Thanks to those who reviewed and/or read the previous chapter! Much appreciated :)
A shiver rushed up Steph's spine as Paul strode out the wide open barn doors. She'd been planning to avoid him—drop in, celebrate the sudden and unexpected marriage of her best friend to her brother, fly out tomorrow night. Avoid scandal at all costs. But Paul's hot eyes? That knowing grin? How could she say no? Biting her lip, she turned to her best friend. "It's my wedding, and I say you should go after him," the bride ordered with a smile, adjusting her veil.
Stephanie swallowed. "Stace, that might be a mistake."
Stacey arched a dark brow. "Better loved and lost, they say." Those were dangerous thoughts, and last time she'd explored them, she'd ended up alone in London.
"This can't happen, Stephanie."
Two years later and the memory of his words still caused an ache in her chest, a knot in the pit of her stomach. She followed Paul out the back of the barn and toward the creek. She caught sight of him just as his broad shoulders disappeared over the hill.

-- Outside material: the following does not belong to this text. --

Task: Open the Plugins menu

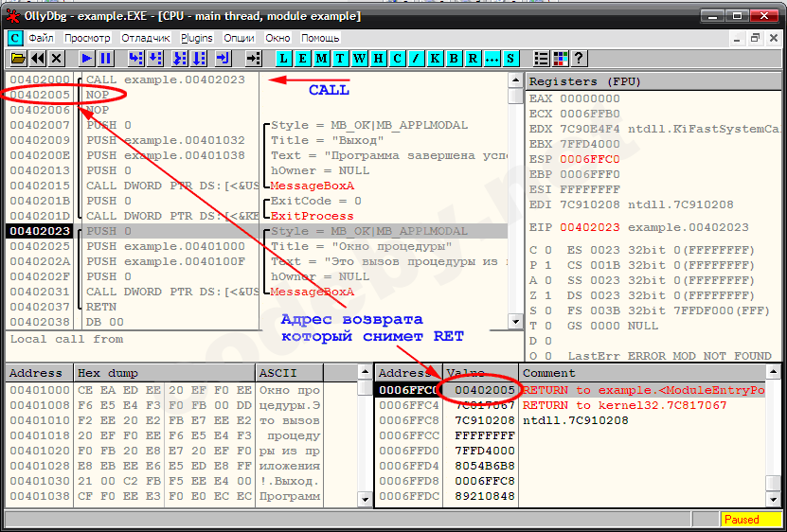Action: [197, 38]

When she reached the crest, Paul was sitting on the creek bank. His dress shirt pulled across his shoulders as he rested his thick forearms on his knees and stared into the rushing water. Quietly, she made her way to his side and lowered herself beside him. She stretched out her bare legs, and the clay earth, cool in contrast to the hot, humid air, sent a chill through her.
"Welcome home," Paul said, not looking at her.
"Don't tell me it's good to have me back," she said. "Not if you don't mean it."
Paul turned to her. His eyes were hot and something like anguish painted his features. "I don't know if it's good or not." He looked away and focused on the water as if looking at her was too difficult. "So, Stacey and Sean. Crazy, huh?"
Steph frowned and pulled her bottom lip between her teeth. "A whirlwind romance, I guess."
"Yeah." He nodded. "Good for them."
Since he wouldn't look at her, she studied his profile. He scratched at the stubble of his short beard. Paul was masculinity personified, the kind of rough and-tumble sexy that made a girl's ovaries take up pole dancing and aerobic striptease classes. In London, the men were sexy in their own right but Steph had missed the males from home—especially the one that hung around her older brothers and worked with her daddy's racehorses and muscle cars.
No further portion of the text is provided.